++++ SOURCE EXTRACT ++++
Briskman Briskman & Greenberg has represented families throughout the Chicago area, including communities on the North Side, South Side, and in the suburbs along the I-290 and I-94 corridors. If your child was harmed at a daycare that failed to train its staff, call us at (312) 222-0010 to discuss your situation. Our office is located at 351 W. Hubbard Street, Suite 810, Chicago, IL 60654. There is no charge for an initial consultation, and we handle these cases on a contingency fee basis, meaning you pay no attorney’s fees unless we recover compensation for you. You may also have responsibility for case costs and expenses, which we will explain clearly when you speak with us.

FAQs About Failure to Train Staff on CPR and First Aid in Chicago

Does Illinois law require every daycare worker to be CPR and first aid certified?

Not every individual worker is required to hold certification, but Illinois DCFS Rules 407 require that at least one certified staff member be on duty at all times. That person must be certified in CPR, first aid, and the Heimlich maneuver, and the CPR certification must cover all age groups served by the facility. If a daycare fails to ensure a certified person is present during operating hours, it is in violation of its licensing requirements.

Can I sue a daycare if my child was hurt because a staff member did not know CPR?

Yes, you may have a valid negligence claim if your child suffered a serious injury that a trained staff member could have prevented or reduced. Illinois law allows families to hold daycare facilities accountable when a failure to train staff contributes to a child’s injury. The daycare’s failure to comply with DCFS training requirements is relevant evidence in that claim. Each case depends on its specific facts, and speaking with an attorney is the best way to evaluate your situation.

How do I find out if a Chicago daycare’s CPR certifications were up to date?

You can request the daycare’s staff training and certification records directly. You can also contact the Illinois DCFS to ask about the facility’s licensing history and any citations for training violations. DCFS conducts inspections and maintains records of violations, which are often accessible to the public. An attorney handling your case can also subpoena these records as part of the discovery process in a lawsuit.
++++
__PROBLEM TO WORK ON__. From the daycare CPR article above, print the passage that opens with the words containing "Can I sue a" and closes with "evaluate your situation.".
++++ RECORD EXCERPTS ++++
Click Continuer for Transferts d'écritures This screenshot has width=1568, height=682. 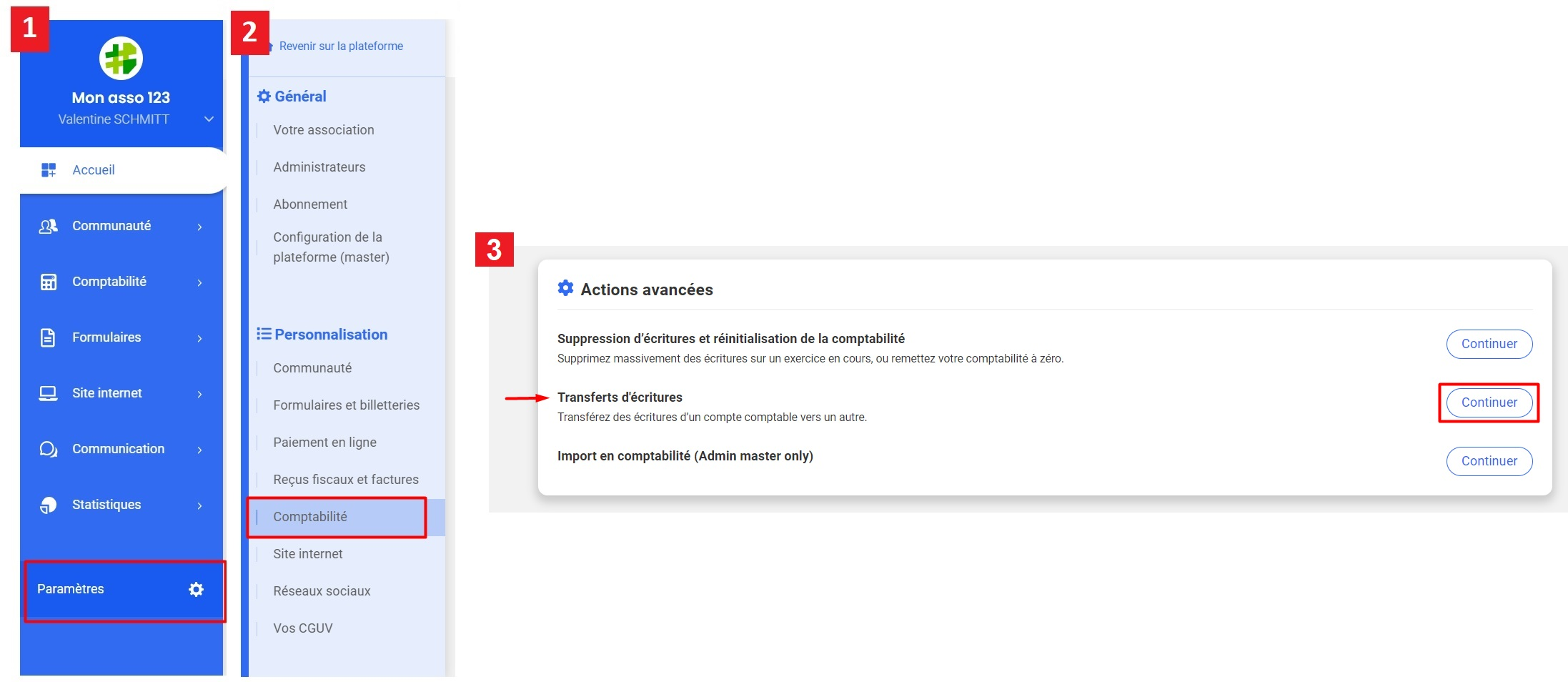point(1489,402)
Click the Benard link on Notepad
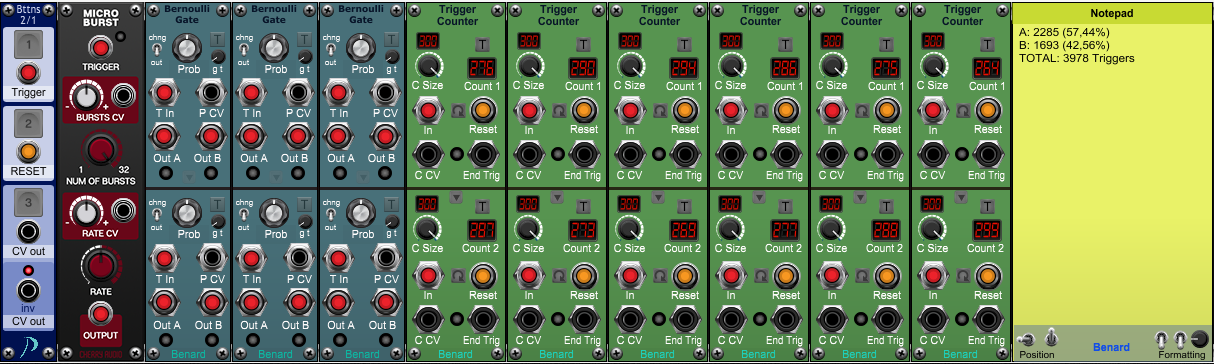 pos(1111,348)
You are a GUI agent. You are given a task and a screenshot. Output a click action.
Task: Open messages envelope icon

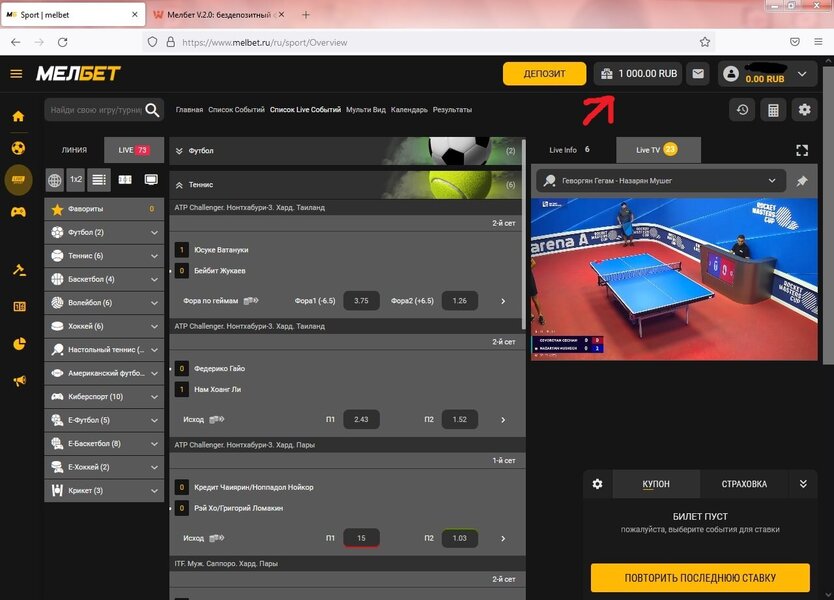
++++
__WRITTEN ANSWER__.
Can I sue a daycare if my child was hurt because a staff member did not know CPR?

Yes, you may have a valid negligence claim if your child suffered a serious injury that a trained staff member could have prevented or reduced. Illinois law allows families to hold daycare facilities accountable when a failure to train staff contributes to a child’s injury. The daycare’s failure to comply with DCFS training requirements is relevant evidence in that claim. Each case depends on its specific facts, and speaking with an attorney is the best way to evaluate your situation.